Uma orientação recente do Ministério da Educação, Ciência e Inovação (MECI), enviada às escolas, relativa ao registo de sumários, está a gerar contestação por parte da Federação Nacional dos Professores (FENPROF), que considera a medida desnecessária e potencialmente lesiva dos direitos dos docentes, de acordo com nota de imprensa enviada à Central Press.
Em causa está um ofício que, segundo a FENPROF, poderá fazer depender a remuneração dos professores do cumprimento dos prazos de registo de sumários. Para a federação sindical, esta orientação introduz um fator adicional de pressão administrativa nas escolas, num contexto já marcado por problemas estruturais como a falta de professores, a instabilidade nas comunidades educativas, a sobrecarga burocrática e a desvalorização da carreira docente.
A FENPROF sublinha que o registo de sumários é um procedimento há muito instituído nas escolas, com regras e prazos definidos por cada estabelecimento de ensino, de acordo com a sua realidade. Em situações de incumprimento por motivos técnicos, organizacionais ou humanos, é prática comum as direções reabrirem as plataformas para regularização, sem que tal origine conflitos ou penalizações.

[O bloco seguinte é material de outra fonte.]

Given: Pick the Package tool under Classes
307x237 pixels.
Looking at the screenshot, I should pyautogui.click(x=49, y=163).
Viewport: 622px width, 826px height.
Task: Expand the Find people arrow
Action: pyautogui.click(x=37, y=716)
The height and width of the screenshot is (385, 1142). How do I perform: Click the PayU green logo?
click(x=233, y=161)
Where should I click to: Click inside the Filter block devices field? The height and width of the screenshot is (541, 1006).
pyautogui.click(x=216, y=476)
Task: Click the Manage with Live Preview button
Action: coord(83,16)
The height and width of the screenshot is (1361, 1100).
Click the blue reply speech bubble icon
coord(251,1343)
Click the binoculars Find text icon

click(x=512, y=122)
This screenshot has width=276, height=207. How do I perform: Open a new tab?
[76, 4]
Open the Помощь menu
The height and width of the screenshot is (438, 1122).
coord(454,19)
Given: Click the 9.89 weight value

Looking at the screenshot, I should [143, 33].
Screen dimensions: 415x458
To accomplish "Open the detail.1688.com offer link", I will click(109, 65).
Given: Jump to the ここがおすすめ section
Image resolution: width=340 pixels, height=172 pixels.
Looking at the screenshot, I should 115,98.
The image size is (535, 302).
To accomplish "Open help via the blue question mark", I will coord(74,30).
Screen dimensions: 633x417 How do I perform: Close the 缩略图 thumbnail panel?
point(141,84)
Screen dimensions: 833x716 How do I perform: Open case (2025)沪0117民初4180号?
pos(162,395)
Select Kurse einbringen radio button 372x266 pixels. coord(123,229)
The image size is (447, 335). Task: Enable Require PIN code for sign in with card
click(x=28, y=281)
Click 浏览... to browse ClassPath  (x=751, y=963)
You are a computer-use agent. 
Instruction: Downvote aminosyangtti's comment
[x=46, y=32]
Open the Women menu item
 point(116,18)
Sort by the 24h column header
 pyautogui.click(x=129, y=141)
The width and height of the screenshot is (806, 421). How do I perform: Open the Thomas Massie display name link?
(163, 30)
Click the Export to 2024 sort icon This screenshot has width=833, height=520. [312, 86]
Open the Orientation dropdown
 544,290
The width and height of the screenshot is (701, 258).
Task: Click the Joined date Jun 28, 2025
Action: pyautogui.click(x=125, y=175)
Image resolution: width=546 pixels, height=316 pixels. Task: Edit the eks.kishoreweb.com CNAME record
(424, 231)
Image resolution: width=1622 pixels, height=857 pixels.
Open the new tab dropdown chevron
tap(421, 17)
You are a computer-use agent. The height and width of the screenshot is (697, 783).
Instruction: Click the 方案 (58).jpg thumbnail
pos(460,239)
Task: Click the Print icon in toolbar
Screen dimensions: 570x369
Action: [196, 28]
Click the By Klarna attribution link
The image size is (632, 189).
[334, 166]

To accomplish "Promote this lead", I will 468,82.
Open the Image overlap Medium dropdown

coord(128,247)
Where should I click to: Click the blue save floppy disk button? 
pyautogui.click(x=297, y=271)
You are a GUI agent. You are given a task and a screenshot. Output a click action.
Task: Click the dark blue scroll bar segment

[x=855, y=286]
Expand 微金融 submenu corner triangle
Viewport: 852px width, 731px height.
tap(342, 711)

A federação alerta ainda para aquilo que considera ser uma confusão entre a falta de registo de sumário e a existência de faltas injustificadas, lembrando que a ausência de um sumário não equivale automaticamente a uma falta e que as faltas justificadas não implicam perda de remuneração, nos termos da lei.
Na sua tomada de posição, a FENPROF defende que a orientação do MECI revela uma abordagem excessivamente burocrática e baseada no controlo administrativo, em detrimento da valorização profissional dos docentes. Caso o Ministério mantenha esta linha de atuação, a federação admite recorrer a todos os meios legais e sindicais ao seu dispor para salvaguardar os direitos dos professores.
A FENPROF conclui que a Escola Pública necessita de investimento, soluções estruturais e reconhecimento do trabalho dos seus profissionais, alertando para o impacto que novas exigências administrativas poderão ter no funcionamento das escolas e no clima educativo.